Pero sigamos en Bali. En la isla, ajena a la influencia musulmana de su entorno y al impacto intenso de la colonización holandesa, pervivió hasta este mismo siglo la cultura anterior de Java y Borneo. Una cultura hecha de diferentes oleadas migratorias procedentes de China, India y Lejano Oriente (y aún visible en los barrios chinos de Yakarta).

En 1906 los holandeses decidieron controlar también aquella isla y someter a los reyes que la gobernaban. Y cuentan que su asombro fue grande cuando, al adentrarse hacia la antigua ciudad de Badung, vieron al rey, a sus mujeres e hijos y a todo su séquito marchar decididos ante el fuego directo de sus rifles en un espléndido suicidio colectivo. Pero la cosa no fue extraordinaria. Los reyes, según eran sometidos, se suicidaban con su corte. Al culminar en 1908 la ocupación con la toma de Klungkung, el reino más importante de la isla, el rajá y su gente, en un extraño rito de éxtasis espiritual y de opio, caminó de nuevo contra las balas del ejército holandés para caer abatidos por ellas. Aquél, que podía parecer un acto heroico de los príncipes isleños, no era sino prolongación y parte de la práctica drástica pero usual de sus magnates. Bali, la bella Bali, como India, era tierra de ritos de cremación colectiva en los que, tras la muerte de un rey o magnate y su incineración, sus esposas se arrojaban a las llamas en un espectacular acto de inmolación impuesta por la tradición. Todo como parte de un grandioso ceremonial lleno de intensa hermosura y horror. No era algo que provocaran los holandeses con su presencia extraña: los reyes derrotados por otro rey vecino también se inmolaban con su familia y sus nobles. Y es que en Bali, la corte no era un centro administrador o una élite organizadora de un territorio, sino la propia encarnación del Estado y con él debía morir. Era el microcosmos que, con su ceremonial grandioso, encarnaba el orden político santificado. La pompa masiva no se organizaba, como en Occidente, para apuntalar al Estado, sino que el propio Estado era un invento para la promoción de los rituales. La corte no era núcleo o motor del Estado, era el Estado mismo. Y para desaparecer como poder, debía desaparecer físicamente. El Estado de Bali, observa Geertz, el antropólogo que mejor conoce aquel mundo, expiró tal como había vivido: absorto en el espectáculo ceremonial.
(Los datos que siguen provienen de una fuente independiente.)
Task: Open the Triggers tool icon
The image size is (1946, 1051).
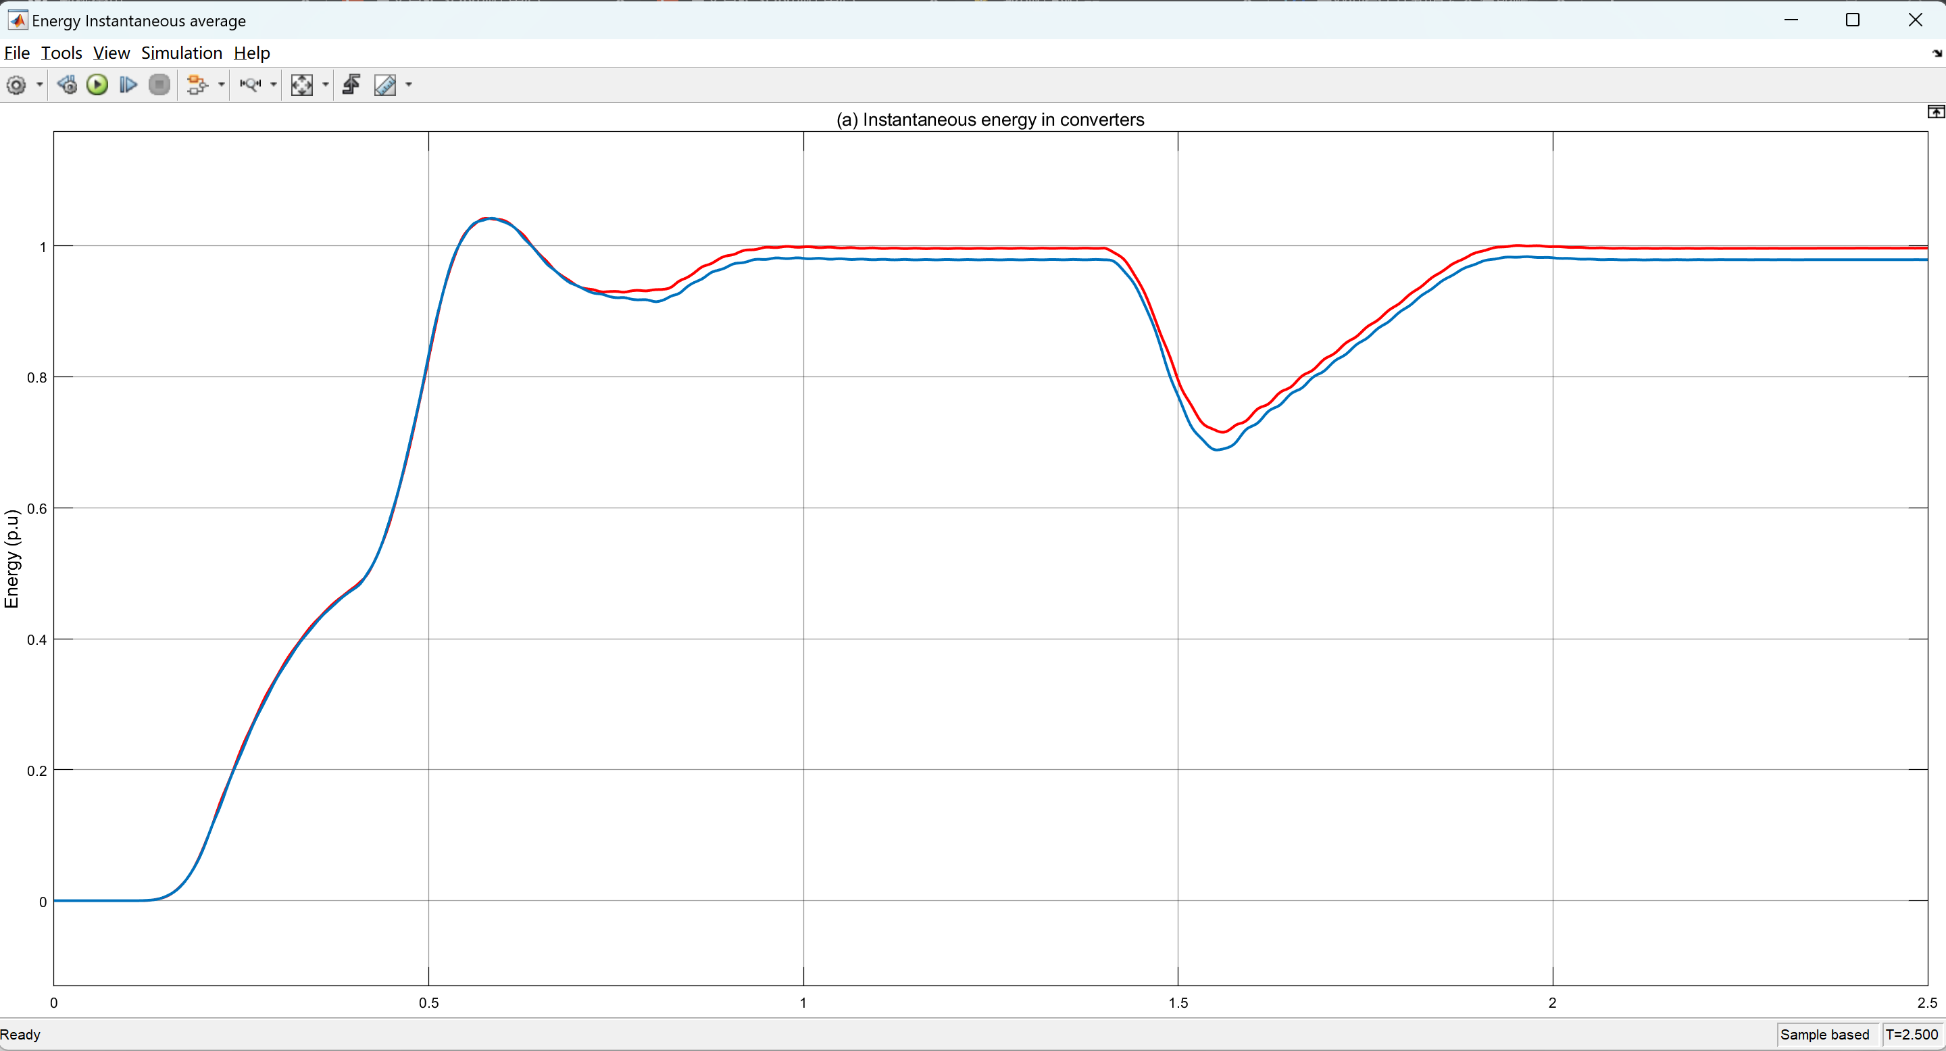Action: coord(351,85)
En fin, no es que lo dicho, claro, tenga nada que ver con nada de lo que aquí ocurre... salvo esa cuestión de los perfiles. Y hablando de perfiles, hay cierto grupo de poder que creyéndose no un posible núcleo organizador del paisito sino el país mismo, y viviendo pendiente del ceremonial de los Udalbiltza, los Aberris y Alderdis, de las mesas redondas en ETB y otras galas, tenga intención de inmolarse al perder cotas de poder. Lo pensaba la semana pasada viendo a Arzalluz y sus inmigrantes, a Anasagasti en el Congreso y a Ibarretxe, cautivo de su ceremonial tecnocrático/nacionalista. Hoy me sobrecojo al ver los papeles de ETA y comprobar las inclinaciones suicidas que anidan en el PNV y en EA. Afortunadamente, ésta es una sociedad sana, poco ceremonial, moderna, y sabrá sobreponerse.